A central accomplishment of the RTA was the development of the NASCAR Charter System, announced in February 2016. Newmark was described as one of the chief architects of the deal, with Sports Business Journal reporting that he led the initial effort to align the teams philosophically before negotiations with NASCAR began. He was a member of the Team Negotiating Committee for subsequent charter and media rights discussions from 2022 to 2024, which addressed revenue distribution from NASCAR's television rights agreements with major broadcast partners."An Explainer On NASCAR Charters, The RTA" (2022) He also served as co-chair of the Team Owner Council from 2018 to 2019[citation needed] and worked with NASCAR leadership, drivers, broadcasters, and track operators on updates to the NASCAR Cup Series racing format.

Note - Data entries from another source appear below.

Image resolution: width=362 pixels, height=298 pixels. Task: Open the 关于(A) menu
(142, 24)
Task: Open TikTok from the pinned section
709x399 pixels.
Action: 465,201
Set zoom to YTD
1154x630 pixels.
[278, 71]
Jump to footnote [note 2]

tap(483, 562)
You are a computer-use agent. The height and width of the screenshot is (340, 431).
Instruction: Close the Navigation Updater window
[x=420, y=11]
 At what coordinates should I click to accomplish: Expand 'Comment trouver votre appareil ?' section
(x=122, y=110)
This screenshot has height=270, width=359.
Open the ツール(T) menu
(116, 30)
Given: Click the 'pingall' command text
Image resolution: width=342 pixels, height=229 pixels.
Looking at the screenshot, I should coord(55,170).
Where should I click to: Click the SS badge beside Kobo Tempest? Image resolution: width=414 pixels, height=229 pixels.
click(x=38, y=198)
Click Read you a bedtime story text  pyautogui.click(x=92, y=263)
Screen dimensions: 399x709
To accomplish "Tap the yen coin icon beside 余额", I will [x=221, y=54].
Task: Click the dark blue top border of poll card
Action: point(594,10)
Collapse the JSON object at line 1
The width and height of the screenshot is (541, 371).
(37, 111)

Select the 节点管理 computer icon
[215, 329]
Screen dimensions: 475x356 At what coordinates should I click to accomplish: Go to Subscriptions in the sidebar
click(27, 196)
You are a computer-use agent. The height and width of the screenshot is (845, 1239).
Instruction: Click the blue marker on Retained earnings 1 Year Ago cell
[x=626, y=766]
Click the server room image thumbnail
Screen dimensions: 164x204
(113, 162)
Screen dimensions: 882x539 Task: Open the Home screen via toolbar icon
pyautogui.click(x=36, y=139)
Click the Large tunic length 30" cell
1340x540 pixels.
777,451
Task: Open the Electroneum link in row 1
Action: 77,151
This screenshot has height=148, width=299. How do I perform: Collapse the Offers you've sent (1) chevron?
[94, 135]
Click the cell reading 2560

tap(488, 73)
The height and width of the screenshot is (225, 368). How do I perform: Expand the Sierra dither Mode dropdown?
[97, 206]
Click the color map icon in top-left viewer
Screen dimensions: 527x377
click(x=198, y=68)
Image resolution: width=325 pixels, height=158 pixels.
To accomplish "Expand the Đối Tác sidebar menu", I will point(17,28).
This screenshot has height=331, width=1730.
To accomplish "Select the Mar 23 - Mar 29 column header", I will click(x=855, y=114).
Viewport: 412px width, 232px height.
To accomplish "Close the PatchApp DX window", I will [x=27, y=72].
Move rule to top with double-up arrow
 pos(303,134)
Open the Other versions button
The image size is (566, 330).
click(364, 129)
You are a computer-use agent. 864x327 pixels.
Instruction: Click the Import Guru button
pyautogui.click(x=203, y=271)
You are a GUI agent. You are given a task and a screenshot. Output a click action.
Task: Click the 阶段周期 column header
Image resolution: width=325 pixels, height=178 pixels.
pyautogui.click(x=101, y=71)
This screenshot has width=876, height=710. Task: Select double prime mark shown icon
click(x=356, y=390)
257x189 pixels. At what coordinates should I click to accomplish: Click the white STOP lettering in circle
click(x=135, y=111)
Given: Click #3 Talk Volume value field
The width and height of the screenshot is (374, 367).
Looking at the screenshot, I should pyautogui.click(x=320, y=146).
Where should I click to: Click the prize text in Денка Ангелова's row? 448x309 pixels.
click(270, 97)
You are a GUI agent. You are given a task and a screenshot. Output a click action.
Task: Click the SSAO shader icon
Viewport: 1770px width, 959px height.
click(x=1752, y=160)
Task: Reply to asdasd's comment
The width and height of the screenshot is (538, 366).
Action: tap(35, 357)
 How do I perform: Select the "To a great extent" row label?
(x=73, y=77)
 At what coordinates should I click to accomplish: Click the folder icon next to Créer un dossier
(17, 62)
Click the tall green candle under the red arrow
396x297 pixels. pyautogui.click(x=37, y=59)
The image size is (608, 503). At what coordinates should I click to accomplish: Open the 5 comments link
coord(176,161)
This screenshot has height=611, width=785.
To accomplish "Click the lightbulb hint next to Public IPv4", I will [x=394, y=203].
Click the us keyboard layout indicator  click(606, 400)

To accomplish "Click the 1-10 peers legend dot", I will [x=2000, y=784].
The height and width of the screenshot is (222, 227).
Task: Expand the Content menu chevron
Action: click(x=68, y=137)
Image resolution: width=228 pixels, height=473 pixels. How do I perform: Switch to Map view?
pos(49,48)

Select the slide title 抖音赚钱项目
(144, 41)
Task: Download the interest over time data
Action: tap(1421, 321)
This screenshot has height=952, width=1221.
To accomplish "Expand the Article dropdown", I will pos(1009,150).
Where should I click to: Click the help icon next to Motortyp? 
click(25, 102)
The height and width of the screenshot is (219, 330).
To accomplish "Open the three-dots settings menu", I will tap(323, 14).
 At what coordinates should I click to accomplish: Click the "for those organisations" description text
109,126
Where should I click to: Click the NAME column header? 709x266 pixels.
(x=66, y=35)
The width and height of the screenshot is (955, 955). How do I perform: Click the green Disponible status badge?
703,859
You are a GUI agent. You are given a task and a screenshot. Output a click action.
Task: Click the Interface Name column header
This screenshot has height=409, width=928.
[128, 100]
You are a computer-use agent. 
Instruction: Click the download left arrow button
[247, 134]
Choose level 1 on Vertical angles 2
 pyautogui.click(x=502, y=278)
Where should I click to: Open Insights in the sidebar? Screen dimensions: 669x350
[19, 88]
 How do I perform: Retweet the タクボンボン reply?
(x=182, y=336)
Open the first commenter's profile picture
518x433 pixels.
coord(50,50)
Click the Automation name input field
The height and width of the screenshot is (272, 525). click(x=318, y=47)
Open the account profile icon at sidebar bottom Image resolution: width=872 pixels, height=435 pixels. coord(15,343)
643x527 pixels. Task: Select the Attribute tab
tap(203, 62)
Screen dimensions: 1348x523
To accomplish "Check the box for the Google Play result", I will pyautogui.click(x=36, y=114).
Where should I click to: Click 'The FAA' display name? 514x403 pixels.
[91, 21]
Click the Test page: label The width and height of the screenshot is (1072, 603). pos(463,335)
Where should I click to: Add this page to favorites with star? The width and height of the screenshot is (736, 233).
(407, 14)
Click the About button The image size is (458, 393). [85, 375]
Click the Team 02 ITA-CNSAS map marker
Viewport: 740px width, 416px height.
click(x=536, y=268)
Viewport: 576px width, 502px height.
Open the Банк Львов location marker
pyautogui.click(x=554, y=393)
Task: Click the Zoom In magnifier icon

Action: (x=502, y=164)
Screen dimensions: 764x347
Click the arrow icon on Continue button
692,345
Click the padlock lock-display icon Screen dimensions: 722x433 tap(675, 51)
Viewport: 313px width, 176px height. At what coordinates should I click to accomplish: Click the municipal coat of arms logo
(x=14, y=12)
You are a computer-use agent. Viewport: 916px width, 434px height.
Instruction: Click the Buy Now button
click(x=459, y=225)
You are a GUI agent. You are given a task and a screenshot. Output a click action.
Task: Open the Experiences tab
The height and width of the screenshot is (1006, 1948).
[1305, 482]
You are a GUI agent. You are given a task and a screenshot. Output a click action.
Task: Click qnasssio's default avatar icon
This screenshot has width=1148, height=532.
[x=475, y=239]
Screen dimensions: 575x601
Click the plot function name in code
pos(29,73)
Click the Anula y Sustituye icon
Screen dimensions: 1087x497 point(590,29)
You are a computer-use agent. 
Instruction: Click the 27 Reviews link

==University of North Carolina==
In June 2025, UNC Chancellor Lee H. Roberts and Athletic Director Bubba Cunningham announced Newmark as Cunningham's designated successor. Newmark joined the department on August 15, 2025, as executive associate athletic director, reporting to Cunningham and focusing on revenue-generating strategies related to football and men's and women's basketball programs. He is set to officially assume the role of director of athletics in summer 2026, as Cunningham transitions to a new position as senior adviser to the chancellor. UNC's athletic department fields 28 varsity sports programs serving more than 700 student-athletes."UNC's 28-Sport Program" (2024)
Prior to assuming the athletic director role, Newmark served on the advisory committee involved in the hiring of head football coach Bill Belichick at UNC.

==Community Involvement==
Beyond his professional roles, Newmark has been active in nonprofit and civic life in Charlotte, North Carolina. He served as board chair of Crisis Assistance Ministry in 2025,"Welcome New Board Members for 2025" (2025) board chair of the Carolina Raptor Center (2006–2007), and board chair of ArtsTeach (2009), and he was a member of the Arts & Sciences Council of Charlotte. He has also mentored students through the Greater Steps Scholars program, coached youth basketball, baseball, and soccer, and provided foster care for animals through the Animal Adoption League.

==Personal life==
After living in Charlotte, North Carolina for more than 25 years, Newmark relocated to Chapel Hill in 2025. He has two sons.